(MATERIAL FOR THIS EXERCISE)
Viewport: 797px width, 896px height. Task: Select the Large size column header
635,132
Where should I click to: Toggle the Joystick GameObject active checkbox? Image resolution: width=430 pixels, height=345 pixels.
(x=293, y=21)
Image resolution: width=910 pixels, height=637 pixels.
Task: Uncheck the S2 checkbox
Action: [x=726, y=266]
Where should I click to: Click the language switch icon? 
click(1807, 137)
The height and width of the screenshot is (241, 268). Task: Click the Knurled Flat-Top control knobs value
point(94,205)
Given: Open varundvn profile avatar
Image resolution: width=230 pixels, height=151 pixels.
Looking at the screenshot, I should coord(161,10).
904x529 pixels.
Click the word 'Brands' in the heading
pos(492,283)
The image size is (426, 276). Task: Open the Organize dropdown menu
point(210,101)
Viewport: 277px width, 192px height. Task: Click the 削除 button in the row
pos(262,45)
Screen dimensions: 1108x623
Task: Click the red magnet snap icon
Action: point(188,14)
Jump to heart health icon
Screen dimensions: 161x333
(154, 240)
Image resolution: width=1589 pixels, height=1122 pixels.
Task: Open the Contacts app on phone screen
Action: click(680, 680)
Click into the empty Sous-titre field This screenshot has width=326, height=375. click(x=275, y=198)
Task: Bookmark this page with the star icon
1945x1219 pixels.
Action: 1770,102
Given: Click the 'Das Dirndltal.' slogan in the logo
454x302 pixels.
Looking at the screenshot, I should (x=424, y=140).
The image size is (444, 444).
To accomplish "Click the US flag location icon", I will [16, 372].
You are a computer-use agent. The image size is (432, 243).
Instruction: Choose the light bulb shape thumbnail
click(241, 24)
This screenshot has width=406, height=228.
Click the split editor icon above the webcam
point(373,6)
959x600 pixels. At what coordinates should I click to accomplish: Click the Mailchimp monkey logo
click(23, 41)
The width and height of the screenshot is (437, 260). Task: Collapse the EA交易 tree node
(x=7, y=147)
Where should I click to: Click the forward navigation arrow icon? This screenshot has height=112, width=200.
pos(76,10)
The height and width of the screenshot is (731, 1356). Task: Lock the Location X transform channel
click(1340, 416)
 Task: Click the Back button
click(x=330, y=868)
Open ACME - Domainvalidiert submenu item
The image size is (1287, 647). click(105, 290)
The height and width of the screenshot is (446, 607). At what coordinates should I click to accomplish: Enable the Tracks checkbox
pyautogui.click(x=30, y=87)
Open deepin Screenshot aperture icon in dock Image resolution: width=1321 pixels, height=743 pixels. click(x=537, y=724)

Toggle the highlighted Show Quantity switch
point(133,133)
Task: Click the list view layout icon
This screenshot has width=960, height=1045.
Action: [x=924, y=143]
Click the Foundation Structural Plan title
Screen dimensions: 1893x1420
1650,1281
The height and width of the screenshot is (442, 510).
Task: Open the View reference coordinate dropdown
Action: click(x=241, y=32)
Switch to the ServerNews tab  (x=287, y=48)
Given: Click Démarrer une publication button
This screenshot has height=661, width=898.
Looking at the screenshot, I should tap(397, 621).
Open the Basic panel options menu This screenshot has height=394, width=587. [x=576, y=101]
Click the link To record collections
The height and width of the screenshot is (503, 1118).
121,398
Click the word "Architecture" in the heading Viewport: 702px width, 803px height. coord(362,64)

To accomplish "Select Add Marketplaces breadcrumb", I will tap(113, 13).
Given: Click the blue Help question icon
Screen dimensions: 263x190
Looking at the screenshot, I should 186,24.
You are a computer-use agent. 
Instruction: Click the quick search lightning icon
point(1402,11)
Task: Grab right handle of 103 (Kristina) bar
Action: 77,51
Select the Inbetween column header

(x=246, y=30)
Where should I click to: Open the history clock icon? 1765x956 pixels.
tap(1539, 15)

(EXERCISE DIRECTIONS) Update the lines above so that "lightning icon" becomes "bolt icon", and keep everything else the same.

(CORRECT OUTPUT)
Viewport: 797px width, 896px height. Task: Select the Large size column header
635,132
Where should I click to: Toggle the Joystick GameObject active checkbox? Image resolution: width=430 pixels, height=345 pixels.
(x=293, y=21)
Image resolution: width=910 pixels, height=637 pixels.
Task: Uncheck the S2 checkbox
Action: [x=726, y=266]
Where should I click to: Click the language switch icon? 
click(1807, 137)
The height and width of the screenshot is (241, 268). Task: Click the Knurled Flat-Top control knobs value
point(94,205)
Given: Open varundvn profile avatar
Image resolution: width=230 pixels, height=151 pixels.
Looking at the screenshot, I should coord(161,10).
904x529 pixels.
Click the word 'Brands' in the heading
pos(492,283)
The image size is (426, 276). Task: Open the Organize dropdown menu
point(210,101)
Viewport: 277px width, 192px height. Task: Click the 削除 button in the row
pos(262,45)
Screen dimensions: 1108x623
Task: Click the red magnet snap icon
Action: point(188,14)
Jump to heart health icon
Screen dimensions: 161x333
(154, 240)
Image resolution: width=1589 pixels, height=1122 pixels.
Task: Open the Contacts app on phone screen
Action: click(680, 680)
Click into the empty Sous-titre field This screenshot has width=326, height=375. click(x=275, y=198)
Task: Bookmark this page with the star icon
1945x1219 pixels.
Action: 1770,102
Given: Click the 'Das Dirndltal.' slogan in the logo
454x302 pixels.
Looking at the screenshot, I should (x=424, y=140).
The image size is (444, 444).
To accomplish "Click the US flag location icon", I will [16, 372].
You are a computer-use agent. The image size is (432, 243).
Instruction: Choose the light bulb shape thumbnail
click(241, 24)
This screenshot has width=406, height=228.
Click the split editor icon above the webcam
point(373,6)
959x600 pixels. At what coordinates should I click to accomplish: Click the Mailchimp monkey logo
click(23, 41)
The width and height of the screenshot is (437, 260). Task: Collapse the EA交易 tree node
(x=7, y=147)
Where should I click to: Click the forward navigation arrow icon? This screenshot has height=112, width=200.
pos(76,10)
The height and width of the screenshot is (731, 1356). Task: Lock the Location X transform channel
click(1340, 416)
 Task: Click the Back button
click(x=330, y=868)
Open ACME - Domainvalidiert submenu item
The image size is (1287, 647). click(105, 290)
The height and width of the screenshot is (446, 607). At what coordinates should I click to accomplish: Enable the Tracks checkbox
pyautogui.click(x=30, y=87)
Open deepin Screenshot aperture icon in dock Image resolution: width=1321 pixels, height=743 pixels. click(x=537, y=724)

Toggle the highlighted Show Quantity switch
point(133,133)
Task: Click the list view layout icon
This screenshot has width=960, height=1045.
Action: [x=924, y=143]
Click the Foundation Structural Plan title
Screen dimensions: 1893x1420
1650,1281
The height and width of the screenshot is (442, 510).
Task: Open the View reference coordinate dropdown
Action: click(x=241, y=32)
Switch to the ServerNews tab  (x=287, y=48)
Given: Click Démarrer une publication button
This screenshot has height=661, width=898.
Looking at the screenshot, I should tap(397, 621).
Open the Basic panel options menu This screenshot has height=394, width=587. [x=576, y=101]
Click the link To record collections
The height and width of the screenshot is (503, 1118).
121,398
Click the word "Architecture" in the heading Viewport: 702px width, 803px height. coord(362,64)

To accomplish "Select Add Marketplaces breadcrumb", I will tap(113, 13).
Given: Click the blue Help question icon
Screen dimensions: 263x190
Looking at the screenshot, I should 186,24.
You are a computer-use agent. 
Instruction: Click the quick search bolt icon
point(1402,11)
Task: Grab right handle of 103 (Kristina) bar
Action: 77,51
Select the Inbetween column header

(x=246, y=30)
Where should I click to: Open the history clock icon? 1765x956 pixels.
tap(1539, 15)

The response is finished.